Spontaneous Renal Artery Dissection: A Diagnostic and Therapeutic Challenge

Session Information

  • Trainee Case Reports - VI
    October 27, 2018 | Location: Exhibit Hall, San Diego Convention Center
    Abstract Time: 10:00 AM - 12:00 PM

Category: Trainee Case Reports

  • 1403 Hypertension and CVD: Mechanisms

Authors

  • Chamarthi, Gajapathiraju, University of Florida Gainesville, Gainesville, Florida, United States
  • Koratala, Abhilash, University of Florida Gainesville, Gainesville, Florida, United States
  • Lee Loy, Justin, University of Florida Gainesville, Gainesville, Florida, United States
  • Ruchi, Rupam, University of Florida Gainesville, Gainesville, Florida, United States
Introduction

Spontaneous renal artery dissection (SRD) is a rare and under-recognized entity and is distinct from traumatic or iatrogenic causes of renal artery dissection.
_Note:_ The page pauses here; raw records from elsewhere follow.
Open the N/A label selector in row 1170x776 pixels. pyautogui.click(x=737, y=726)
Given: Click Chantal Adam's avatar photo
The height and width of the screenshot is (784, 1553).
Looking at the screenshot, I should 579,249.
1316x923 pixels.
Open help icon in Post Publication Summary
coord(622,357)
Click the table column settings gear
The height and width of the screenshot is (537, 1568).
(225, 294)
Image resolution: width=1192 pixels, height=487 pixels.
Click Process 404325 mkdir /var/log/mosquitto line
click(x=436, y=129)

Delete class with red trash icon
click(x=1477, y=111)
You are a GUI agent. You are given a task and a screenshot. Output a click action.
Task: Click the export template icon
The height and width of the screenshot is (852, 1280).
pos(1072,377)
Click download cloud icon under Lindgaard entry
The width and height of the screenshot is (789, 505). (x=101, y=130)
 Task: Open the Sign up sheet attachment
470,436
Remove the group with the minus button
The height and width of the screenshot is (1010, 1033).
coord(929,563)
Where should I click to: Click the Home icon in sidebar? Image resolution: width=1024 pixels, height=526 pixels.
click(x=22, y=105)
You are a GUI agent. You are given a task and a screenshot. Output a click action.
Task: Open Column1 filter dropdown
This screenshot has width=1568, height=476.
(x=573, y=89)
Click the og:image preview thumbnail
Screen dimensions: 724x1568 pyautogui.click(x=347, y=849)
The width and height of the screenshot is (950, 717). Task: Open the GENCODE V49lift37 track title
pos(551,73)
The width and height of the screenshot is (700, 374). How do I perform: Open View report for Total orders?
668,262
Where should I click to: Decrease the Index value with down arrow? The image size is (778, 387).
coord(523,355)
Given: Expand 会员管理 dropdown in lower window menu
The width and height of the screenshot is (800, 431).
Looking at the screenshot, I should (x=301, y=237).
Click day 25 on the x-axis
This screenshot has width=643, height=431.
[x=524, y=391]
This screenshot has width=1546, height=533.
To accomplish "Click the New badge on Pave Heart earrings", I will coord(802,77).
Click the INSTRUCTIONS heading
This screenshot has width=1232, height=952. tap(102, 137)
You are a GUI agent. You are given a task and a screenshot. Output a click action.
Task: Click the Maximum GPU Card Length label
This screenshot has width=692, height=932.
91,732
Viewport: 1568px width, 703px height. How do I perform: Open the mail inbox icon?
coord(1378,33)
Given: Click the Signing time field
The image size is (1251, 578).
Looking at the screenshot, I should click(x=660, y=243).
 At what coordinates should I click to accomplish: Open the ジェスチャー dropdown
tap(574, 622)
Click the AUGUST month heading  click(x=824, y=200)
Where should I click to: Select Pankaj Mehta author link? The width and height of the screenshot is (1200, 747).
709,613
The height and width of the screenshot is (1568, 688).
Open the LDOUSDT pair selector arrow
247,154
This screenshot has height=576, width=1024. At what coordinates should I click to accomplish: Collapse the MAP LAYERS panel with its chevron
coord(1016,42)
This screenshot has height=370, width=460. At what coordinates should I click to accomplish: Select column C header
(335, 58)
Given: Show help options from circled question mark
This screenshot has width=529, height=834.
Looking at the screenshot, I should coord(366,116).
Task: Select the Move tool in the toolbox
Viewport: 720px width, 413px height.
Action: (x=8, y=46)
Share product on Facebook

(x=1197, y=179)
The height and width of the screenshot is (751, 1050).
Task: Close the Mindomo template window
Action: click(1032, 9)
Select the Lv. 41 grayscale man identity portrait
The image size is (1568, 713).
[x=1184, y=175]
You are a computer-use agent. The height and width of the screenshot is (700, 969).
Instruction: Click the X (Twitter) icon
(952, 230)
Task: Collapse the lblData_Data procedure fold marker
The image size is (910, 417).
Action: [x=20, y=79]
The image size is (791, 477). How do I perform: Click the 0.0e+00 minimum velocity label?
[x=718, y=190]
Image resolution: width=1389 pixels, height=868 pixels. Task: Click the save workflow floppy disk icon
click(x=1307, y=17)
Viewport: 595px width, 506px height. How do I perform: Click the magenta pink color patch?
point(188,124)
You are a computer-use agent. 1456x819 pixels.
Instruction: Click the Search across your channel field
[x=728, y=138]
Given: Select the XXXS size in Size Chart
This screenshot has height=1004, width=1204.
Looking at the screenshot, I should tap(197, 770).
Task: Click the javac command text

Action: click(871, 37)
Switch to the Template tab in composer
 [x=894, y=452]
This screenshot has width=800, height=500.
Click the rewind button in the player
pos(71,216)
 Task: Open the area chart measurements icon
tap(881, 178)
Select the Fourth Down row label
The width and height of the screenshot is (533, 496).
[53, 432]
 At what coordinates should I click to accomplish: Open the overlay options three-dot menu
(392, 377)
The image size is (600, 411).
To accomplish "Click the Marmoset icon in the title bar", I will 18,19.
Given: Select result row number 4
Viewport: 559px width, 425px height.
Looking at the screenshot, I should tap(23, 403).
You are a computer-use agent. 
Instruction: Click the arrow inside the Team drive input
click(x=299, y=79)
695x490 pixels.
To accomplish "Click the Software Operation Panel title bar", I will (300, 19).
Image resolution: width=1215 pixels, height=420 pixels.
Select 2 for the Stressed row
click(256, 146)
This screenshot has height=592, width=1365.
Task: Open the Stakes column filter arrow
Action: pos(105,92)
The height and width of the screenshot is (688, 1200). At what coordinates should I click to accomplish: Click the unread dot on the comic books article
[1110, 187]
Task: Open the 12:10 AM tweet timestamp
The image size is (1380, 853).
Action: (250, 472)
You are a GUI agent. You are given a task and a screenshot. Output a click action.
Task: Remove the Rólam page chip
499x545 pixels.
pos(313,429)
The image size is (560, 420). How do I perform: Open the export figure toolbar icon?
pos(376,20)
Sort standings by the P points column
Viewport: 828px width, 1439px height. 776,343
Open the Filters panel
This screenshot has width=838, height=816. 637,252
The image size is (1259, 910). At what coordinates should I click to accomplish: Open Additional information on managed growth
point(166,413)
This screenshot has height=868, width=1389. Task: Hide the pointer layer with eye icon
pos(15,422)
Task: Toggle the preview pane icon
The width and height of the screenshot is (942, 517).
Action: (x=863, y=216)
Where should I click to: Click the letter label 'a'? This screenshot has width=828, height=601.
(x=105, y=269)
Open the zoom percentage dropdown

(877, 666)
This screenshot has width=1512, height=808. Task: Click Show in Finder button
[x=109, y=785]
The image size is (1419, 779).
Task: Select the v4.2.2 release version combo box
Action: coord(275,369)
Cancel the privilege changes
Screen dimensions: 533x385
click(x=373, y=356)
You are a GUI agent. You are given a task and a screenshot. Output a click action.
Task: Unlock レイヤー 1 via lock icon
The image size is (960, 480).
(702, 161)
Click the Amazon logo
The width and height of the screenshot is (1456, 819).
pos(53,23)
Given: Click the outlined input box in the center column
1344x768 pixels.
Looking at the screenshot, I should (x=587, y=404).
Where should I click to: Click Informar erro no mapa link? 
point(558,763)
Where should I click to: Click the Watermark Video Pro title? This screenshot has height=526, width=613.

Herein, we present a case of SRD that mimicked a urinary tract infection (UTI).

Case Description

A 44-year-old woman presented to our institution for worsening right flank pain associated with fever and chills. 5 days prior to presentation, she was empirically treated at a local facility for UTI with an oral antibiotic, which failed to relieve her symptoms.Laboratory data was significant for neutrophil-predominant leukocytosis and elevated lactate dehydrogenase. Because of the persistent flank pain, a CTA of the abdomen was obtained which showed right renal infarct and irregularity of the lumen of the renal artery, concerning for focal dissection.Vasculitis work up was negative. Angiogram demonstrated proximal dissection with distal aneurysmal dilatation affecting the superior segmental branch of the right renal artery. Several branches arising from the abnormal vessel appeared to perfuse viable renal parenchyma, mostly within the superior pole and embolization was not performed due to the risk of infarcting such a large volume of tissue, possibly leading to abscess formation. The patient was treated conservatively with medical management for pain and hypertension and was discharged in a stable condition.

Discussion

SRD is most commonly encountered in middle aged men and has been associated with malignant hypertension, fibromuscular dysplasia, collagen vascular diseases, cocaine use and extracorporeal shock wave lithotripsy in the literature. The symptoms can be nonspecific and often mimic other conditions such as pyelonephritis and nephrolithiasis. Conservative management includes hypertension and pain control with or without systemic anticoagulation. Endovascular interventions and surgical revascularization are reserved for patients with hemodynamically significant occlusions of the arteries, uncontrolled renovascular hypertension and worsening renal function or progression of dissection.